Exercise task: Please format the items starting at the line containing "The image size is (1024, 785)." and ending at the line containing "pyautogui.click(x=543, y=137)" as a two-column CSV with the columns "request" and "answer". Give one row per item, with each field quoted and any line breaks replaced by spaces.

Material to process:
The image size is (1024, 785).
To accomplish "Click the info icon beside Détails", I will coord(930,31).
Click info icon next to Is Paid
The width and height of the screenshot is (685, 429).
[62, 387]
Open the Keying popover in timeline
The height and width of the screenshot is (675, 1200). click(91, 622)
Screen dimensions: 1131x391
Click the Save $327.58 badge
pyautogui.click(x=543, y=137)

...

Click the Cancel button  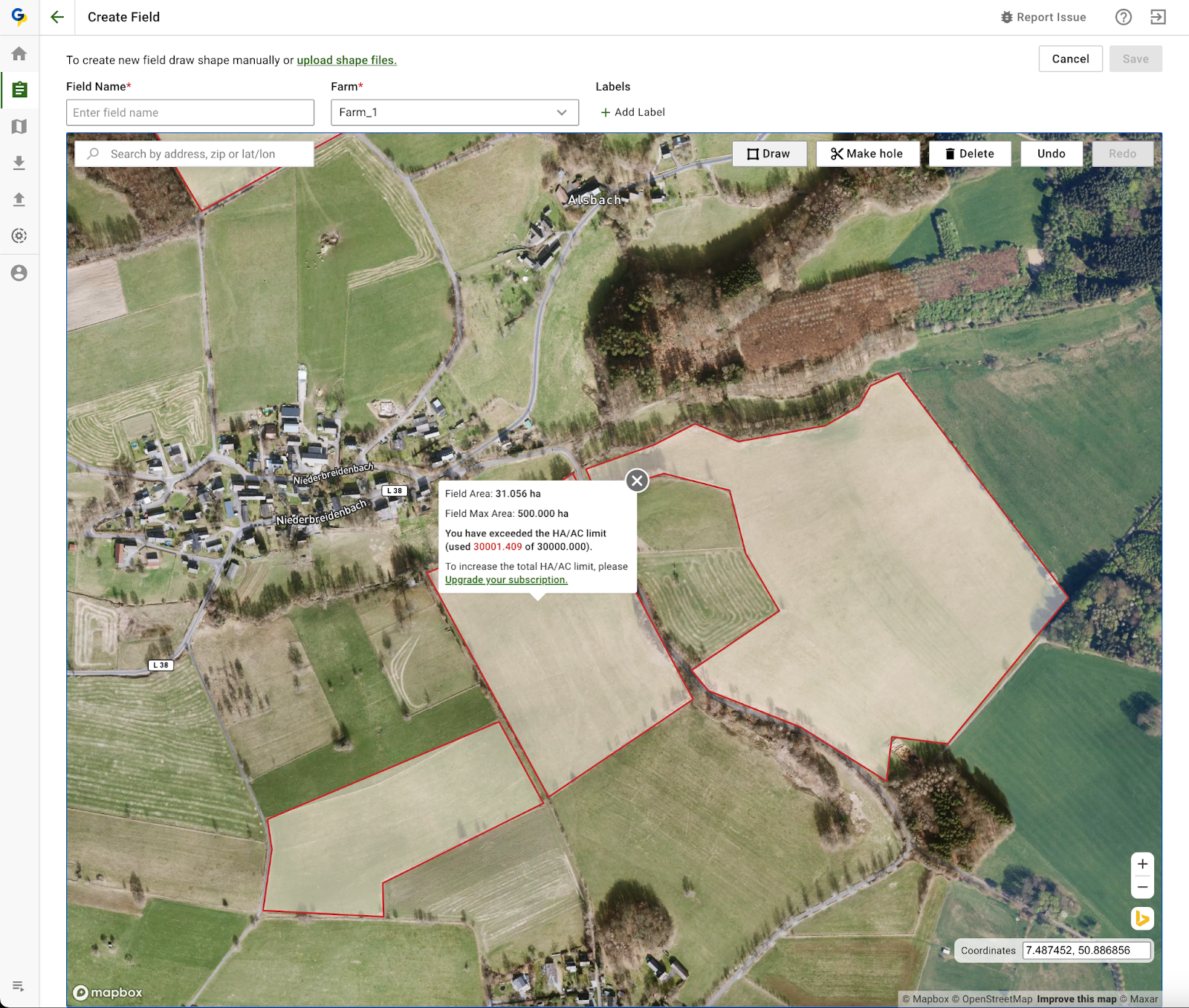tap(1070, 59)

Final result:
request,answer
"The image size is (1024, 785). To accomplish ""Click the info icon beside Détails"",","I will coord(930,31)."
"Click info icon next to Is Paid The width and height of the screenshot is (685, 429).","[62, 387]"
"Open the Keying popover in timeline","The height and width of the screenshot is (675, 1200). click(91, 622)"
"Screen dimensions: 1131x391 Click the Save $327.58 badge","pyautogui.click(x=543, y=137)"